To demonstrate this broad conclusion, at least for the case of stellar aberration, Lorentz considered a second case. He imagined that the earth is at rest in the ether and the star moves, with everything else otherwise the same. He found that, for this case, Maxwell's electrodynamics predicts exactly the same effect as when the earth moves in the ether and star is at rest. In both there is an angle of aberration of v/c radians, with v very much smaller than c, as before. In short, Maxwell's electrodynamic theory of light is dependent on an ether with a preferred state of rest, so it violates the principle of relativity. But as far as the observable of stellar aberration is concerned, that preferred state of rest is invisible. Whether the star or earth is set to rest in the ether, the same observable aberration angle is recovered.

What turns out to be especially interesting is not just this result, but how it was calculated. Lorentz could have set up from scratch the system of the earth at rest in the ether and the light emitting star in motion and solved Maxwell's equations for it. But that would have been a long and arduous calculation. What Lorentz came up with was an ingenious mathematical device, his theorem of corresponding states, which allowed him to arrive at the result with minimal effort.
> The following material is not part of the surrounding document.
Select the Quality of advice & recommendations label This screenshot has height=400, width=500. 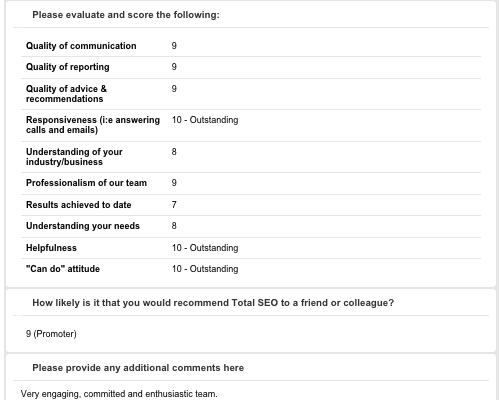66,94
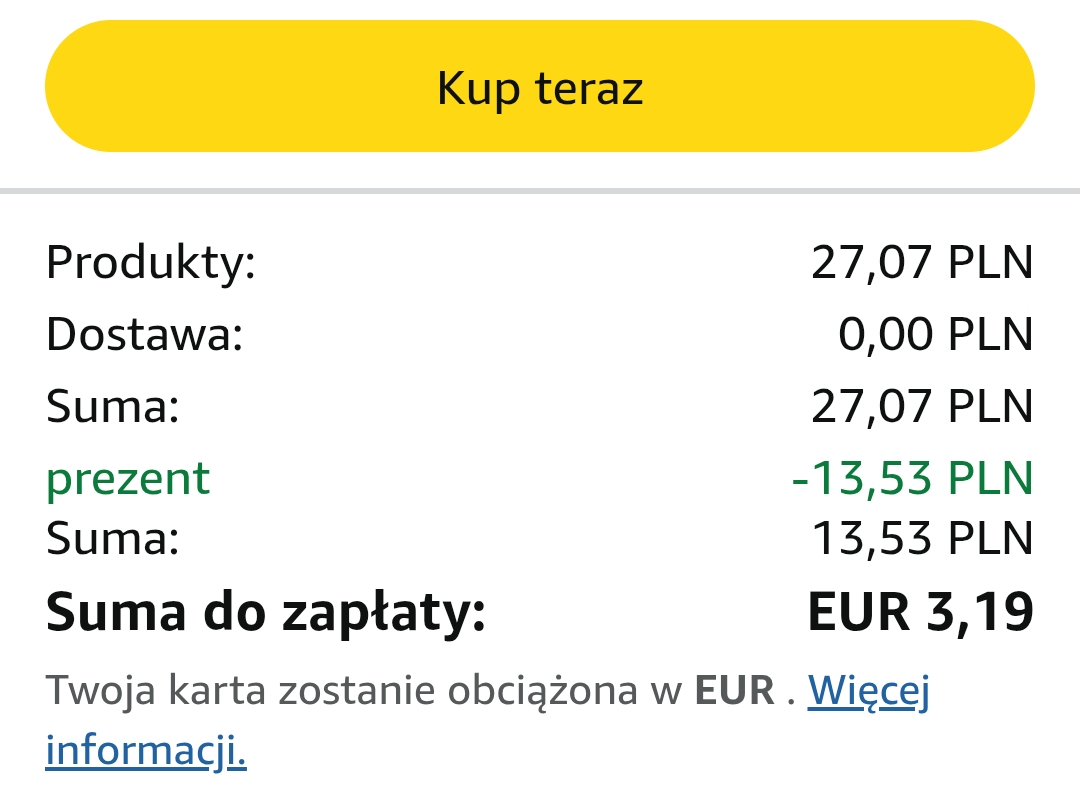Click the gray divider below Kup teraz

(540, 190)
The theorem did this because it licensed him to take an existing solution of Maxwell's equations and generate new solutions from it by the application of some simple transformation rules. The rules look something like rules that take the original system and set them into uniform motion. However the system set in motion is distorted in odd ways. Those distortions simply had to be accepted, however, since they were needed if the resulting system was to be a solution of Maxwell's equation. In this instance, Lorentz took the original case above of the light emitting star at rest in the ether and the moving earth. Setting it into motion as a whole in just the right way, he generated a new, slightly distorted solution in which the star moved in the ether and the earth was at rest.

The key to the theory was his set of transformation equations, which Lorentz could apply to known solutions to generate new ones. As indicated, these transformations would allow him to switch motion and rest in the ether for the star and earth. (Those who already know how this story finishes will recognize the transformation as what we now call the Lorentz transformation with velocity v, the velocity of the earth.) But what of the distortions? The most significant was associated with Lorentz's notion of "local time". According to it, the new solution is generated from the old by assembling parts of the old solution *at different times* into a new solution *at one time*. For the case of v very much smaller than c, the state at time t in the new solution is assembled from the states at times t - (v/c^{2})x, where x is the spatial coordinate of the direction of the transformation.

The effect of this transformation is a dislocation in the timing of processes. Take the case of a propagating plane wave. A transformation whose velocity is transverse to the direction of propagation of the wave has the effect of rotating the wave front. For v very much smaller than c, the rotation turns out to be just the angle v/c radians. This effect gives the aberration angle of v/c radians.

The similarity of Lorentz' work to Einstein's is very apparent. Lorentz' local time is just like Einstein's notion of the relativity of simultaneity. Indeed they use the same formulae. In both, a transverse transformation of velocity engenders a rotation in a moving body. However they have very different physical interpretations. For Einstein, the relativity of simultaneity betokens an unrecognized physical fact about time. For Lorentz local time is just a mathematical trick that greatly eased the computational burden of finding new solutions of Maxwell's equations.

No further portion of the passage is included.